Séduisant à première vue, "Call me by your name", que Luca Guadagnino décrit comme « le plus calme » de ses films, parvient à peindre le désir avec une étonnante intensité ; il contient toutefois d’irritantes longueurs et une forme de préciosité semant l’ennui.
Adaptation du roman américain d'André Aciman (2007), Call me by your name se présente comme le troisième volet de la trilogie du désir de Luca Guadagnino, après I am Love (2009) et A Bigger Splash (2015), remake de La Piscine de Drayer. De ce point de vue, le film est plutôt très réussi dans sa peinture du désir naissant puis dévorant d’Elio, un très jeune homme incarné par Thimothée Chalamet, pour Oliver, un archéologue de 24 ans, interprété par Armie Hammer.
Le film saisit bien l’intensité de leur attraction, sans fuir devant les défis d’adaptation que pose le roman. Notamment l’épisode juteux de la pêche dont tous les lecteurs d’André Aciman se souviennent. Une scène complexe, à la fois drôle, grotesque et touchante, qui ne tombe pas dans la grossièreté gratuite ou l'obscénité derrière la caméra de Guadagnino. Leur relation, baignée du soleil de l’Italie, se déploie avec sensualité tout au long du film, qui semble moins traiter d’homosexualité que de l’éveil du désir et de la sexualité adolescente, se faisant le récit d’une initiation amoureuse sans aborder de front les transgressions et les interdits soulevés par la relation des deux protagonistes, mais en se concentrant au contraire sur l'histoire d'amour en tant que telle, ce qui est sans doute un de ses plus grands mérites.
Un film trop « lisse » ?
Malgré ses qualités indéniables, le film dans son ensemble paraît cependant très lisse et léché, au point d’en devenir ennuyeux, voire agaçant. Du fait de son contexte d’abord : c’est l’été, nous sommes dans un immense palazzo, « quelque part au nord de l’Italie », tous les personnages sont de riches intellectuels trilingues... Un contexte qui finit par essouffler le film lui-même. Call me by your name tend à se complaire dans un entre-soi ennuyeux, dans des références qui manquent de subtilité, qu’il s’agisse des quelques citations littéraires égrenées en langue originale dans le film, ou du parallèle insistant entre la relation d’Elio et Oliver et toute la thématique de l’Eros abordée à travers la statuaire grecque.

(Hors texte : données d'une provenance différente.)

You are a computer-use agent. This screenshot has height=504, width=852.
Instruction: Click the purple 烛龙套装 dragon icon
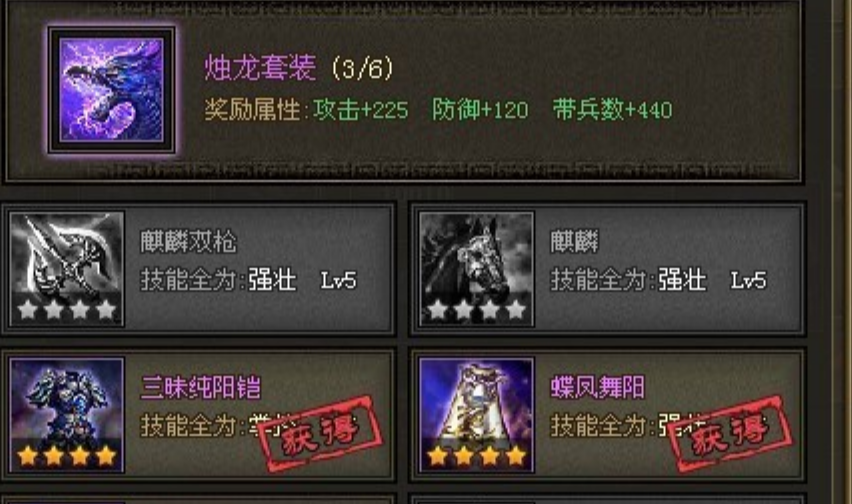coord(111,90)
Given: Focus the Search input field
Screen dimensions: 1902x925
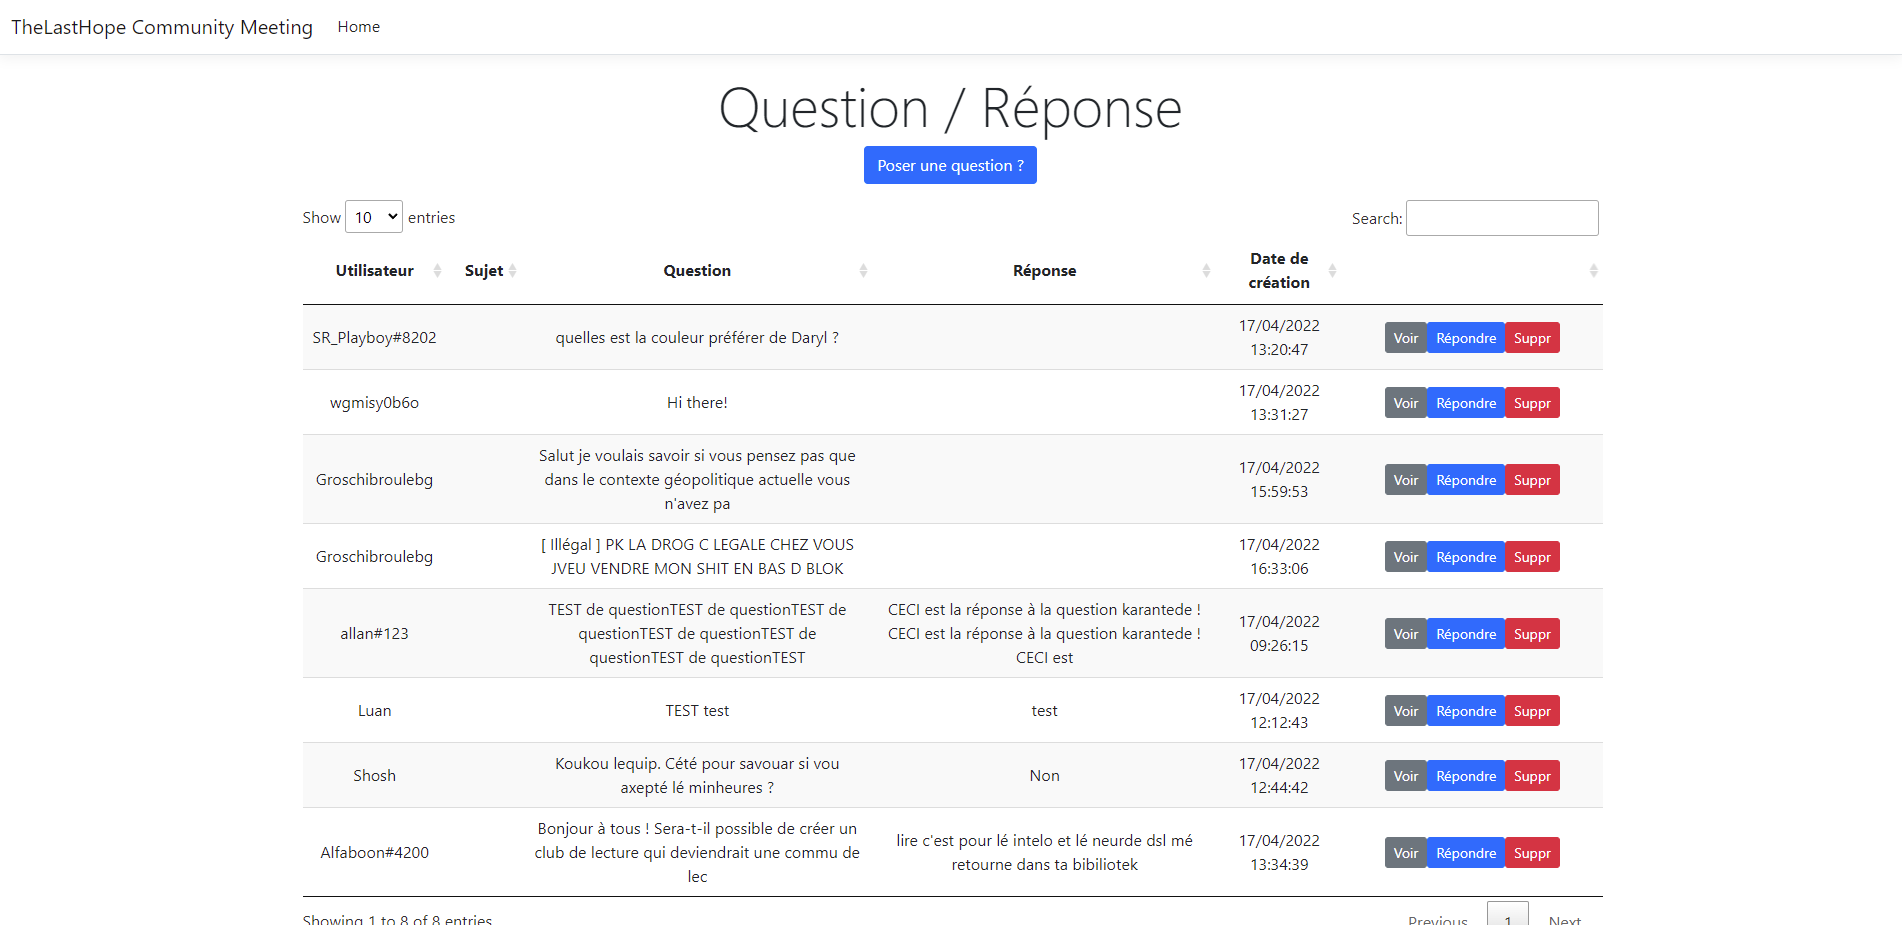Looking at the screenshot, I should pyautogui.click(x=1501, y=218).

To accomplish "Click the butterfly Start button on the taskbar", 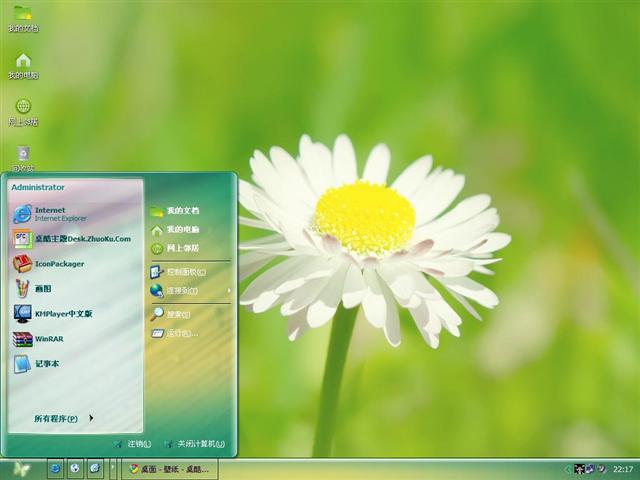I will click(x=21, y=468).
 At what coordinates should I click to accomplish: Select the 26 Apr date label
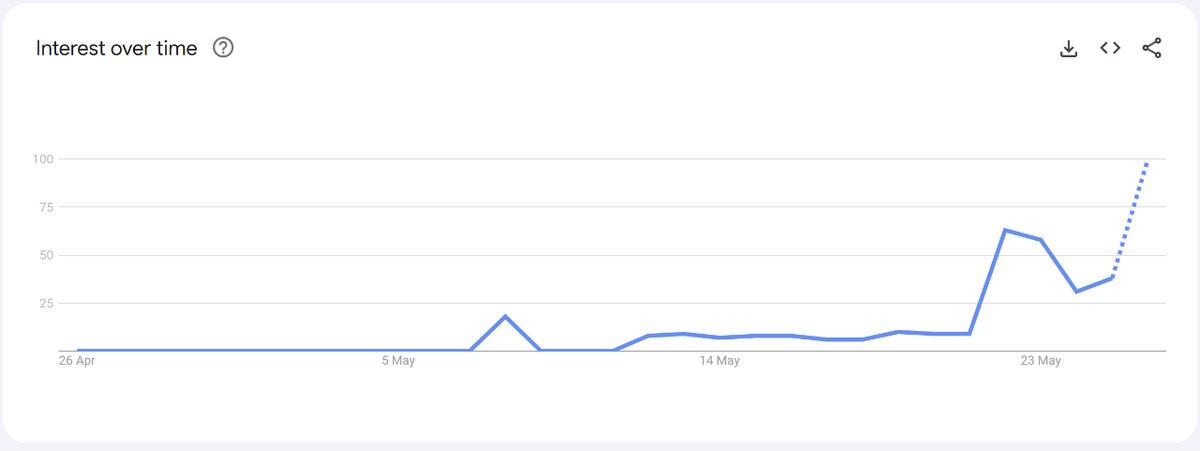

Il est difficile de ne pas penser à Eric Rohmer devant Call me by your name, et Guadagnino, lui-même, le cite comme un modèle : il réemploie effectivement son personnel favori (des jeunes gens beaux, amoureux et cultivés), son cadre privilégié (l’oisiveté des vacances d’été en Italie), mais lui enlève tout son piquant, son humour, sa dimension « décalée ». La peinture des Italiens par Guadagnino n’est d’ailleurs pas flatteuse, tout particulièrement la scène de repas de famille où tout le monde crie et gesticule en italien de façon extrêmement caricaturale.
Ainsi, ce film que l’on voudrait aimer semble céder à la facilité, se satisfaisant des belles images et d’une tendre histoire d’amour dans un cadre idyllique, et ne faisant qu'esquisser des enjeux plus profonds sans s'en saisir réellement.
Call me by your name de Luca Guadagnino, en salle le 28 février 2018. Ci-dessus la bande-annonce.